L’Institut de la statistique du Québec révélait récemment, dans une étude sur la situation du travail dans la province pour la période 2006-2017, que 480 000 emplois supplémentaires ont été créés. Environ 250 000 de ces emplois concernent les personnes immigrantes, soit un peu plus de la moitié desdits emplois.

C’est sans surprise à Montréal que cette croissance de l’emploi est plus visible (80%), suivie de Québec, Gatineau et Sherbrooke. Pour ce qui est des catégories et secteurs d’emplois les plus prisés par les personnes immigrantes, on constate une forte croissance dans l’industrie des sciences de la santé et de l’assistance sociale.

Selon Statistique Canada, au premier trimestre de 2018, au Québec, la catégorie professionnelle avec le plus grand nombre d’emplois vacants est celui des ventes et services, un secteur parmi les moins bien rémunérés. Les métiers du transport et de la machinerie arrivent en deuxième, avec des salaires plus avantageux, mais qui ne répondent pas nécessairement aux aspirations des travailleurs plus diplômés.

Pour répondre à la pénurie de main-d’œuvre dans les régions du Québec, plusieurs programmes gouvernementaux sur la régionalisation ont vu le jour dans les dernières années afin de mettre sur pied un argumentaire convaincant.

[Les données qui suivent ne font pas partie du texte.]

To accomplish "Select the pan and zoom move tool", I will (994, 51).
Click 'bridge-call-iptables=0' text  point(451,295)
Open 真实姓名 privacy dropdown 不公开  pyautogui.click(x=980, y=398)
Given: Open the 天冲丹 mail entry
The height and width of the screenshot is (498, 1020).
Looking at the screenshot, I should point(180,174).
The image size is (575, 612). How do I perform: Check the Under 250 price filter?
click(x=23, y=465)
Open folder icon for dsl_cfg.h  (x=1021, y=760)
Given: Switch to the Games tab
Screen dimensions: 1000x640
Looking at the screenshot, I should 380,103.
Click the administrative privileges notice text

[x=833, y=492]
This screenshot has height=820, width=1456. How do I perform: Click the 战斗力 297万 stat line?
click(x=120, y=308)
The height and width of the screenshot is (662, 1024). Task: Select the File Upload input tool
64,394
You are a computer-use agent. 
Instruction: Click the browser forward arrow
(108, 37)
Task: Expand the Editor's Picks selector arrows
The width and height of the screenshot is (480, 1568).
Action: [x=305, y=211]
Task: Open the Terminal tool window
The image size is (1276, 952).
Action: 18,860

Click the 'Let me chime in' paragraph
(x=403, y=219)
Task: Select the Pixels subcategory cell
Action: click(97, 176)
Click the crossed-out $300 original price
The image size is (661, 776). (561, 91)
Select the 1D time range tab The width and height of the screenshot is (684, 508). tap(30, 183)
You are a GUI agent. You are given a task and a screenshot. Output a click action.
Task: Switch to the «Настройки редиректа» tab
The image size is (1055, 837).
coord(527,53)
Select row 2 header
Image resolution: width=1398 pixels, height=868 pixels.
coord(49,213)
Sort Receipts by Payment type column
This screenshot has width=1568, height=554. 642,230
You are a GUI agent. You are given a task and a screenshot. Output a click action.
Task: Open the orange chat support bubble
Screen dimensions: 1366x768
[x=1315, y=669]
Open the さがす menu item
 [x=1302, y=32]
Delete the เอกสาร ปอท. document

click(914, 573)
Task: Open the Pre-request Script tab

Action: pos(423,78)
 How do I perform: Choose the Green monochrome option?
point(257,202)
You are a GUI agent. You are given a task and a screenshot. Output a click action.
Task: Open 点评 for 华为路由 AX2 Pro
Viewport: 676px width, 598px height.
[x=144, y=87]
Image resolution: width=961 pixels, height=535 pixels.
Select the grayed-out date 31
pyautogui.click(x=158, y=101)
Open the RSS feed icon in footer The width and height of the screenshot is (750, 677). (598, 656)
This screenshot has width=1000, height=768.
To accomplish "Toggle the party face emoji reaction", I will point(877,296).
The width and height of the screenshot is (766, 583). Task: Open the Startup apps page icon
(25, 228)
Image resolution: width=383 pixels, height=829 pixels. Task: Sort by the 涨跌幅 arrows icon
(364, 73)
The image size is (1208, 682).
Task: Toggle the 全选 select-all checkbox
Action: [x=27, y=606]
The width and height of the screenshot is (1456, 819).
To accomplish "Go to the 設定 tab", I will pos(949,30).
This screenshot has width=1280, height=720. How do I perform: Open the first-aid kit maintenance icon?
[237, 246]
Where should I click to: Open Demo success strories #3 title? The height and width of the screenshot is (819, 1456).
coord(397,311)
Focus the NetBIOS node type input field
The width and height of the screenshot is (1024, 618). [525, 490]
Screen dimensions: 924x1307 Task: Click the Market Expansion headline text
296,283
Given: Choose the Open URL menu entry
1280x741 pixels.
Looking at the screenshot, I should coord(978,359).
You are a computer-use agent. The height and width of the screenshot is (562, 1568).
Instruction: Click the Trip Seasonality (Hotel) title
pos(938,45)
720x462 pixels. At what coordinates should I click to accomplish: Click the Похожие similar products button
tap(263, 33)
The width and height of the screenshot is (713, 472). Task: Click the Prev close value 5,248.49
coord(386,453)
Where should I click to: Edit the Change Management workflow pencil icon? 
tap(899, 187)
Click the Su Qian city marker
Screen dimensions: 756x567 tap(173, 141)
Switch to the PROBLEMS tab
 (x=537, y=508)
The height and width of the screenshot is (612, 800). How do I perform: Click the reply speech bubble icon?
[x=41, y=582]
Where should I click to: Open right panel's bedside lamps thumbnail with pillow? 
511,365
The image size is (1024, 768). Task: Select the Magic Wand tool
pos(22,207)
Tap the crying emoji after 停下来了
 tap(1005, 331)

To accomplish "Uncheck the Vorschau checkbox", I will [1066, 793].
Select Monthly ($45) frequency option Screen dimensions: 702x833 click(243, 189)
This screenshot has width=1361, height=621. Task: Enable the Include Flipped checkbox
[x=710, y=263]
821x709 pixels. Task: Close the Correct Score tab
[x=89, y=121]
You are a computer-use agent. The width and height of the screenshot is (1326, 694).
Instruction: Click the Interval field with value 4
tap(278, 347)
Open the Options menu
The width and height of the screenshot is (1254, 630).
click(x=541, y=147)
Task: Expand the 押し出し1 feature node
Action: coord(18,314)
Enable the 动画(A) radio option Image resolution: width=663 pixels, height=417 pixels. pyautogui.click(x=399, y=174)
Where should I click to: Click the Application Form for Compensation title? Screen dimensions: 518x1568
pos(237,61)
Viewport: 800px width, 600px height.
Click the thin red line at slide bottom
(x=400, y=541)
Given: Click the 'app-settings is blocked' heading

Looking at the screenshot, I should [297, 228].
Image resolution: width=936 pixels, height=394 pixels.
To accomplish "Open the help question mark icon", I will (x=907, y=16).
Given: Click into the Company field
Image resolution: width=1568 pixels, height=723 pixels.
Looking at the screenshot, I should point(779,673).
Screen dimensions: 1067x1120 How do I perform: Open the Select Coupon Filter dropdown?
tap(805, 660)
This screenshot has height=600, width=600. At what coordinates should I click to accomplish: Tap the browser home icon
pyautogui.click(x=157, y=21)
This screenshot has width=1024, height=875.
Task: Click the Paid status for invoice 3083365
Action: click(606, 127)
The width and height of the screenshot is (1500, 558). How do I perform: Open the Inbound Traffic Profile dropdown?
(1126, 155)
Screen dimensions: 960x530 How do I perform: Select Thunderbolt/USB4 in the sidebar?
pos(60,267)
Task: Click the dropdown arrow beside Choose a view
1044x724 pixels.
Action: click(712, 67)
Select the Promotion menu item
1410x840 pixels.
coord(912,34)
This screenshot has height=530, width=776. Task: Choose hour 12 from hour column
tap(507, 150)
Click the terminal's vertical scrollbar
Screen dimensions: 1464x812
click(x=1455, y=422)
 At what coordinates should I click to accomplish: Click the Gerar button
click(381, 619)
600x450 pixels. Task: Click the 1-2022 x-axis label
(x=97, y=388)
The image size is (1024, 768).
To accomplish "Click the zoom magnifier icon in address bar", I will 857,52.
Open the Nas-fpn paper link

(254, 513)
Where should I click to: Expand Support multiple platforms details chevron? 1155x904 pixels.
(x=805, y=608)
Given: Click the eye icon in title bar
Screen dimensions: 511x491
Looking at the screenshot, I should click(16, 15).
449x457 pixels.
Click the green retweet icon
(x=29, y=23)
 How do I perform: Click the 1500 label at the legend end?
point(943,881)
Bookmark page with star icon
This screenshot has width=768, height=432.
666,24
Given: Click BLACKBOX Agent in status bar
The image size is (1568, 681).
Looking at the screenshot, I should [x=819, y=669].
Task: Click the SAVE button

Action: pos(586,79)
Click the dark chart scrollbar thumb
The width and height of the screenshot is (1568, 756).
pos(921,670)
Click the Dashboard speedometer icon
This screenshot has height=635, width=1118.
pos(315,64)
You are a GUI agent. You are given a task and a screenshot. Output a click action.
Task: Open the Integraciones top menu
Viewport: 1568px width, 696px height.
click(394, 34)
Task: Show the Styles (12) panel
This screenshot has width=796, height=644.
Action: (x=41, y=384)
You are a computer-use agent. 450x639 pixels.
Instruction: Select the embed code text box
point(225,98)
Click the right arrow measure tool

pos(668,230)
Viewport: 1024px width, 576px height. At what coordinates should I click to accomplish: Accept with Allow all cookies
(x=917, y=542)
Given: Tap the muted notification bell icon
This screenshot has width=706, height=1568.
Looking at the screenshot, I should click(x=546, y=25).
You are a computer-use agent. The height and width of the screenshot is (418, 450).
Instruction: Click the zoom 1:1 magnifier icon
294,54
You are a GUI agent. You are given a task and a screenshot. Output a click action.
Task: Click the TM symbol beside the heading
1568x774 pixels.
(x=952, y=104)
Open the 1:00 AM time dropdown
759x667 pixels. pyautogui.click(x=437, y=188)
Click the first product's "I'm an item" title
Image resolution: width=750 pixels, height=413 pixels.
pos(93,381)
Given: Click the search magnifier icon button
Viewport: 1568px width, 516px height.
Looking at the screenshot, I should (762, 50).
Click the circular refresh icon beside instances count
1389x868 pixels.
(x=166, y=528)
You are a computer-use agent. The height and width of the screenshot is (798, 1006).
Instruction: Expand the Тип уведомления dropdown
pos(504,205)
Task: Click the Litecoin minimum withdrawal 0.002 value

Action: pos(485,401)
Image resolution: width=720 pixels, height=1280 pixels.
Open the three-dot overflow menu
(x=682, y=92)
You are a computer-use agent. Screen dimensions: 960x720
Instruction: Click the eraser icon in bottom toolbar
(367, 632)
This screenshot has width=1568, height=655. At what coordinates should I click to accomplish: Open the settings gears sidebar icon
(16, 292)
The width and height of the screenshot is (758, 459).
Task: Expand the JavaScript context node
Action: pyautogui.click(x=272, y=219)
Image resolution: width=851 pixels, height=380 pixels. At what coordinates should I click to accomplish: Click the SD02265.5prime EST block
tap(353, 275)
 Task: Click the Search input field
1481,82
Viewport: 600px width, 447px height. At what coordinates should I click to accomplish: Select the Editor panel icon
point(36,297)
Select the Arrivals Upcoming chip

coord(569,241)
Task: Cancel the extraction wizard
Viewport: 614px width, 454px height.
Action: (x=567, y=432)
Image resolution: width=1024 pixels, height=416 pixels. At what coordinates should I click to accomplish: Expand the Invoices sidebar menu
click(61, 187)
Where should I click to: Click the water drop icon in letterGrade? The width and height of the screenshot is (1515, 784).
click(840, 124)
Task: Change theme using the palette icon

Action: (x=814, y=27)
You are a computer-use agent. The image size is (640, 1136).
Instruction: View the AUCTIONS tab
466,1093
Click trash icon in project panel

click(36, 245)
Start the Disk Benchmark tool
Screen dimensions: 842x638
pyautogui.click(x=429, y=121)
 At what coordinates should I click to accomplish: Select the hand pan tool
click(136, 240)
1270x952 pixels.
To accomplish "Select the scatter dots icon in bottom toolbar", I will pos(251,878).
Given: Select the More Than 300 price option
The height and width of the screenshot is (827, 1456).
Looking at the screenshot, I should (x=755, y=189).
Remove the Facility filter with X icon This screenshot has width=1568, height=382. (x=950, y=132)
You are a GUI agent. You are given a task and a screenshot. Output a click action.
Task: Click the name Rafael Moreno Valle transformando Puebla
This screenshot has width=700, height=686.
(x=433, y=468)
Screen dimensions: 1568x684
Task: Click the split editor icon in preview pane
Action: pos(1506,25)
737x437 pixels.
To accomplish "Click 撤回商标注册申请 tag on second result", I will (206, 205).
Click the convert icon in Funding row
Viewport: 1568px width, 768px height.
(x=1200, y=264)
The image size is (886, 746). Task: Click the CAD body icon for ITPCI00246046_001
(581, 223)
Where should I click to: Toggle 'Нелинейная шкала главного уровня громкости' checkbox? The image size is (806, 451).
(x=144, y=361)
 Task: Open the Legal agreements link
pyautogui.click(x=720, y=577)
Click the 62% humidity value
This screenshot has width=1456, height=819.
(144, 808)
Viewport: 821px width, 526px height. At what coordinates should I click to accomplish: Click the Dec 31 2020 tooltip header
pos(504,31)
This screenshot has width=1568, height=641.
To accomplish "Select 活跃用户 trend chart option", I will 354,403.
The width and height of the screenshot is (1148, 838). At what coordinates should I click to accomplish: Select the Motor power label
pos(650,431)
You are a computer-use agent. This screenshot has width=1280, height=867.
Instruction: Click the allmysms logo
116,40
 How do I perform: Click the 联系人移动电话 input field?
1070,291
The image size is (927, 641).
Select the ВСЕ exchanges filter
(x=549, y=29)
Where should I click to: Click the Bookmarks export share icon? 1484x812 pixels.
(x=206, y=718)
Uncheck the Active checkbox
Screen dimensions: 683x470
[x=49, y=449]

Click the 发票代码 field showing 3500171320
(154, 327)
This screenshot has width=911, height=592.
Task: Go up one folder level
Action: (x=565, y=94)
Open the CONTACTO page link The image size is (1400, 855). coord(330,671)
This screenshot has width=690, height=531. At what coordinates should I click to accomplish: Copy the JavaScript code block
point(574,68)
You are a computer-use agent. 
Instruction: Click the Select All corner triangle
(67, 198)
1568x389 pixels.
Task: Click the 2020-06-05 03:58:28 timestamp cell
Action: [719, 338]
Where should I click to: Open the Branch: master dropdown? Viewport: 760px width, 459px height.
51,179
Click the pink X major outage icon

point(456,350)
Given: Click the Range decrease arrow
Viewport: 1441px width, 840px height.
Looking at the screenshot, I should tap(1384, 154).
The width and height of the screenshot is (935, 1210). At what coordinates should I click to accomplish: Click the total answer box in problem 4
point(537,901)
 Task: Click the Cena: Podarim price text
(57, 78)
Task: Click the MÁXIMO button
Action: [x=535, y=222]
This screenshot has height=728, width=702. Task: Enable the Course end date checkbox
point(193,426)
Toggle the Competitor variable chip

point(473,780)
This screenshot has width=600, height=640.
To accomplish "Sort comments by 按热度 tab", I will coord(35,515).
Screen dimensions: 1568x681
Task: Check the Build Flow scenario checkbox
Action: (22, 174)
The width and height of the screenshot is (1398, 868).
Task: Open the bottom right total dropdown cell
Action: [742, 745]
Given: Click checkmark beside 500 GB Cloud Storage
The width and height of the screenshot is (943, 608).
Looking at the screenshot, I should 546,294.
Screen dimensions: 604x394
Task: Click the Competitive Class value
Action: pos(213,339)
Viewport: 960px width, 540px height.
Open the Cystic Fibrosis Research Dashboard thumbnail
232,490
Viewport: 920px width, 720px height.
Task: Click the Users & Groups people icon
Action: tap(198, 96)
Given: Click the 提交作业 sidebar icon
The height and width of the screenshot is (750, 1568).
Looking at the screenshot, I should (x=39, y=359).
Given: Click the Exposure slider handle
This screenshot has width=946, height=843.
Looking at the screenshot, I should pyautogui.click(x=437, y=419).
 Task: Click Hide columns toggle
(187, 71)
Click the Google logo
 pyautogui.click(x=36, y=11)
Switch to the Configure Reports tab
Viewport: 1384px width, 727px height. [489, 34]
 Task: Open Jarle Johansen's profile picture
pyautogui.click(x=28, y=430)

Plusieurs avantages mis de l’avant

Parmi ces arguments, le fait que le bilinguisme linguistique n’est pas aussi contraignant que dans la grande métropole. Ailleurs au Québec, le fait de s’exprimer en français est suffisant pour briguer un emploi, alors qu’à Montréal cela s’avère souvent insuffisant.

S’installer en région offre aussi plusieurs avantages. Les charges mensuelles, le prix des logements sont nettement plus avantageux qu’à Montréal, en plus de la qualité et du cadre de vie qui, de l’avis de nombreux organismes régionaux, est bien meilleur.

Par ailleurs, et à titre d’exemple, plusieurs régions dont le Saguenay-Lac-Saint-Jean, proposent des bourses d’établissement pour les nouveaux diplômés, des crédits d’impôt liés au déménagement et à l’achat d’une première habitation.

La Gaspésie-Îles-de-la-Madeleine a mis en place des politiques pour accompagner ceux qui décident de s’y installer en accordant des facilités aux entreprises qui recrutent.

Dans ce territoire, les organismes en charge d’attirer des immigrants préconisent la rencontre avec les agents d’immigration qui sont chargés de leur exposer les programmes d’aide. Parmi les éléments pris en charge, des éléments tels que le transport, l’hébergement et les repas sont en partie remboursés pour une entrevue. Des bourses d’études sont par ailleurs accordées aux étudiants dans le domaine de la santé et des services sociaux où la croissance se fait sentir.

Dans le Bas-Saint-Laurent, la région décide de soutenir l’offre et l’accès à un premier emploi. Des services de coaching et d’accompagnement pour les entrepreneurs sont offerts afin de favoriser le transfert et la reprise d’entreprises.

À Matane, le Service d’accueil des nouveaux arrivants de La Matanie (SANAM) permet aux entreprises de bénéficier d’un soutien personnalisé pour favoriser l’embauche de travailleurs issus de l’immigration. Un soutien au recrutement parmi le bassin de travailleurs spécialisés d’origine immigrante installés dans la métropole montréalaise est aussi offert.

Aujourd’hui, une multitude d’incitatifs sont mis de l’avant pour faciliter l’immigration aux personnes qui souhaitent s’établir en régions. Des points sont même désormais accordés selon la région choisie. Un incitatif de plus pour convaincre les personnes immigrantes à partir à la découverte des régions.